++++ PROVIDED PASSAGE ++++
The first semester

The first semester of your graduate studies when you’re far from home would be a crazy ride. You’ll be shocked by the “American culture” (but don’t worry we’ll soon have a post to absorb some of that shock), you’ll learn to manage an entire home on you own, you will miss your home…very badly, you’ll finally go to places whose names you had only heard in movies. Oh, and did I not mention, you’ll be really overwhelmed by the pressure of your coursework, having no time to even get a proper good night’s sleep. But surely it will be an experience of a lifetime for you and I’m very sure you’ll be able to get through all of that before you even notice.


When you land in the US for the first time, it’s a feeling that can’t really be described in words. You would find yourself caught up in two extreme emotions: a strong nostalgia for your folks back at your home and a surge of adrenalin to take up this adventure of a lifetime. Being jet-lagged to hell, sadly you’d spend all of your first days in the bed (well, a makeshift bed). As and when you gain your normal senses, you’ll be made to sit through 3-4 day long orientation programs and go through other formalities. It will be then that you would actually start exploring around and make some new friends.

Then comes the time for setting up your apartment. Depending on the location and price, some apartments are already fully furnished with beds and cabinets while some look as empty as a movie theater playing a KRK movie :P. But fret not, you won’t have to spend a fortune to furnish your dream home. This is where your friend through the lonely nights since the outbreak of internet, Facebook, comes handy. All the schools (almost) have a group where students buy/sell their stuff. You can get a pretty sweet price (generally less than half) for your furniture. This group is usually not limited to furniture, though, stuff here ranges from books to computer accessories and clothes.

One thing that you may find surprising about the curriculum here is that you get to choose what courses you wish to study in any particular semester. I guess they make you do this so that you won’t be able to take the easy way out by saying I couldn’t perform well because I don’t like all the courses they teach in my discipline :P. No, but seriously, make full use of this flexibility and take the courses you really want to take. Consider the process of choosing the courses similar to the process of choosing what to eat from a widespread buffet, with the different cuisines representing different disciplines. The strategy that works best for me is going to the hall and first skimming through all the dishes. Then I try a few of them which appeal to me in the first round, and finally going the extra mile with the ones which I really liked. Believe it or not, the universities here do give you an option to “try” a course before you commit to it. The courses usually have a drop deadline, by which you should have dropped all the courses that you don’t want to take. In some schools, these deadlines extend up until the mid-sem exam results are out (So yeah technically you can also drop a course if you don’t get good marks in the mid-sem ;)). Talking to senior students will give you the real inside scoop on these courses in terms of the workload, relevance etc. I typically advise the incoming students to keep the first semester open to experiments taking courses across the breadth of your discipline and then narrowing your focus as you move into the program.
++++ DATA LINES ++++
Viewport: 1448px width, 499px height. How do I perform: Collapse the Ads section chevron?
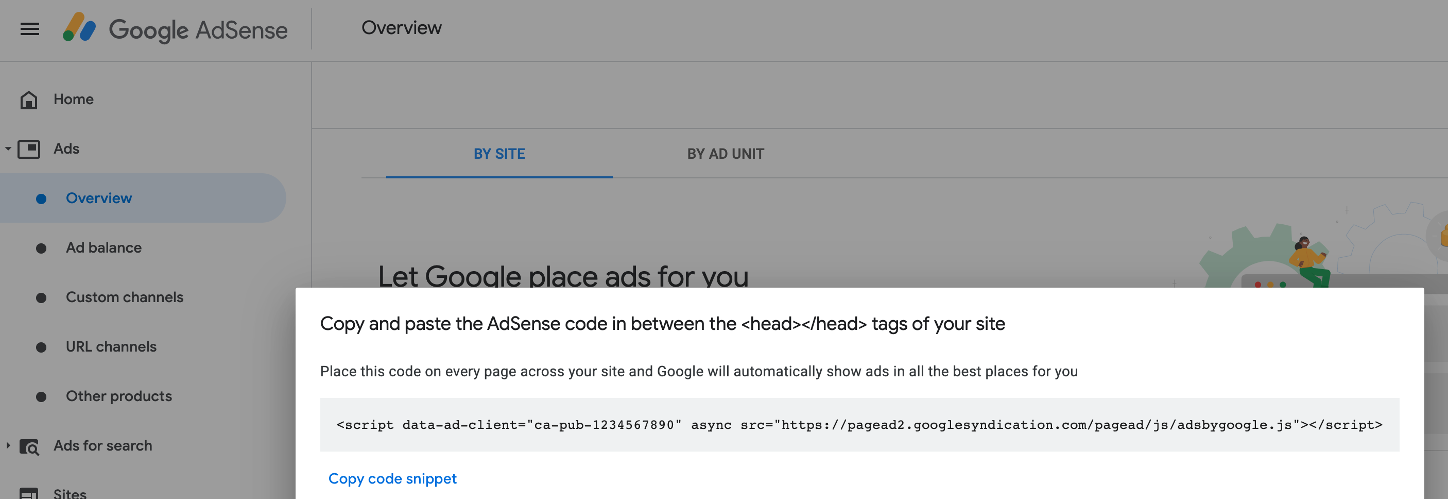7,149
++++
= GOALS =
**1.** Does each statement agree with the passage on the first semester? Answer yes or no for each, quoting the deciding words of the passage.
(a) Orientation programs take three to four days.
(b) The school Facebook groups are for buying and selling furniture only.
(c) In every school, the drop deadline extends until mid-sem exam results are out.
**2.** Could you copy, word for word, the part of the passage on the first semester from "Then comes the" up to and including "accessories and clothes."?
Draw only on the passage on the first semester.

= WRITTEN ANSWERS =
**1.**
(a) Yes: "sit through 3-4 day long orientation programs"
(b) No: "This group is usually not limited to furniture"
(c) No: "In some schools, these deadlines extend up until the mid-sem exam results are out"

**2.**
Then comes the time for setting up your apartment. Depending on the location and price, some apartments are already fully furnished with beds and cabinets while some look as empty as a movie theater playing a KRK movie :P. But fret not, you won’t have to spend a fortune to furnish your dream home. This is where your friend through the lonely nights since the outbreak of internet, Facebook, comes handy. All the schools (almost) have a group where students buy/sell their stuff. You can get a pretty sweet price (generally less than half) for your furniture. This group is usually not limited to furniture, though, stuff here ranges from books to computer accessories and clothes.